Greeting Mike:> This is from a non-pilot as you know, so bear with me <g>.
No worries. There are plenty of pilots out there that don't understand as much aerodynamics as perhaps they should.
> My
> understanding is that the adverse yaw condition is caused (assuming a
> left bank) by the right wing generating more lift (aileron down) hence
> more induced drag than the left wing. That induced drag makes the plane
> yaw to the right....correct?
Correct.
> Now, in a knife edge configuration, the rudder acts alone to pitch the
> airplane "up." Since it's a purely vertical move, I wouldn't expect yaw
> (along the defined "pitch" axis) at all. Similar to moving the elevator
> in level flight to pitch up. However, I *would* expect a roll tendancy
> to the upper side of the low wing. In other words if you were in knife
> edge flight with the left wing pointed to terra firma, and pitched up
> with rudder, I'd expect the airplane to tend to roll to the right due to
> the increased airflow over the lower wing.
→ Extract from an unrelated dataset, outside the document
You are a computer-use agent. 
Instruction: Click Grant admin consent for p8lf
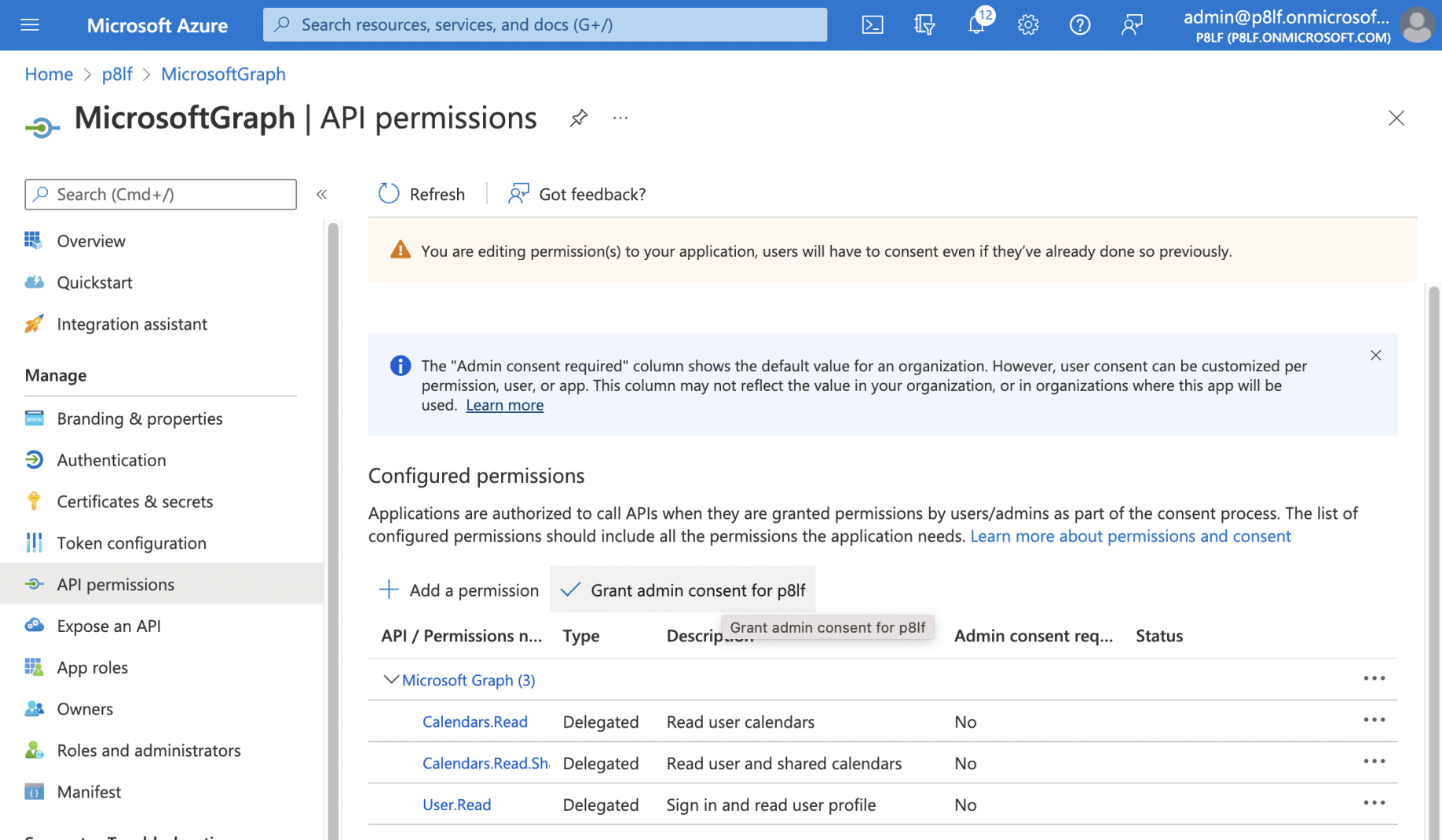pos(683,590)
I would agree with that. This is roll-coupling. If the rudder did truly act as an elevator (discounting left-turning tendencies in single-engine props), you wouldn't get that roll to the right.
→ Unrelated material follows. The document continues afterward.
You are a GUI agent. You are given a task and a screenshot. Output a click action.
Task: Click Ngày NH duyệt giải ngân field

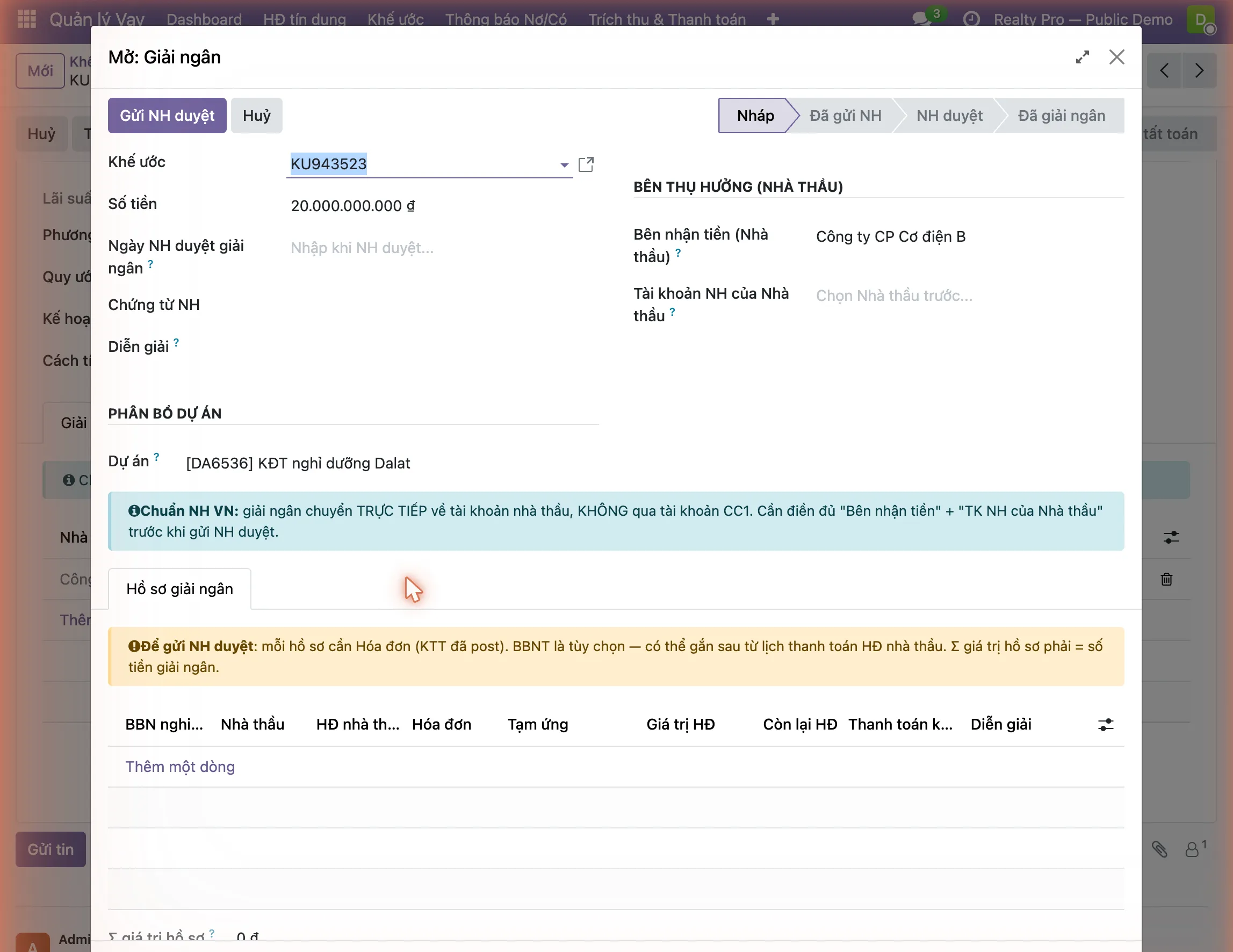[x=443, y=248]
I just used the knife edge example to place the rudder in a "position" where it's similarity to an aileron could be more easily pictured in the mind's eye. Let's try this. What happens if an airplane is in a dive and rudder is applied? Does roll-coupling increase, decrease, or remain the same (assuming the same airspeed)? And to get to my question, is there any pitch (rotation along the horizontal axis parallel with the wing) change when rudder is applied? Based on the adverse yaw model, there should be a pitch change, but is there?
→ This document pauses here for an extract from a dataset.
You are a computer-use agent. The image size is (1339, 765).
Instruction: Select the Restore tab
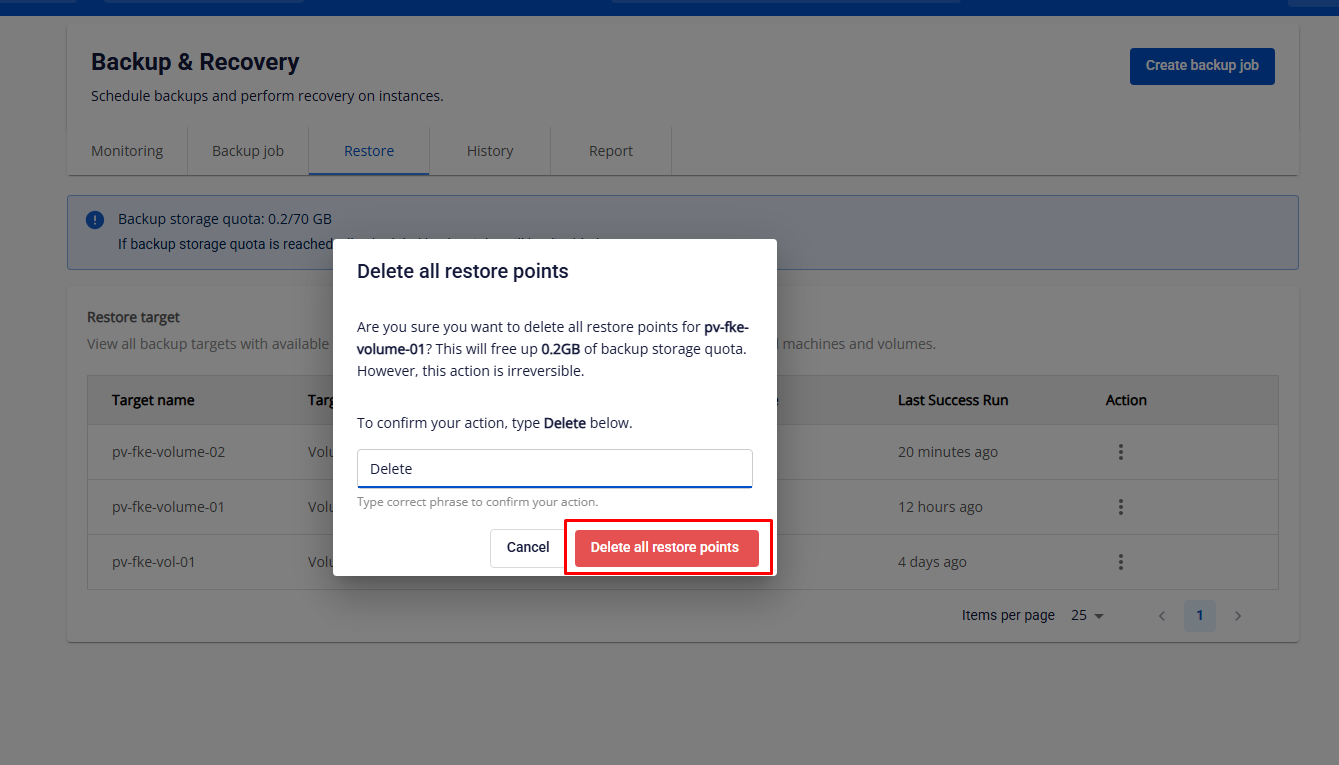[369, 151]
I suppose we need to define a couple of things here: Adverse yaw is a rotation/movement along a perpendicular axis (vertical axis--yaw) from the originating aircraft movement (longitudinal axis--roll). Given this relationship, I would expect that if the rudder was placed in the same orientation, it would have a similar reaction (rotation on a perpendicular axis). Well, we see a reaction that fits this perpendicular axis, but it's along the longitudinal/roll axis, but it's not what you'd expect. Enter the knife edge flight example. If you applied upward or downward rudder, shouldn't induced drag affect pitch (as in pitch along the horizontal axis) the same way that induced drag creates adverse yaw? To my thinking it should (but the roll-coupling issues leads me away from this), but I have never had the opportunity to test it and see for myself. This is why I was hoping one of the folks that flies akro could tell me.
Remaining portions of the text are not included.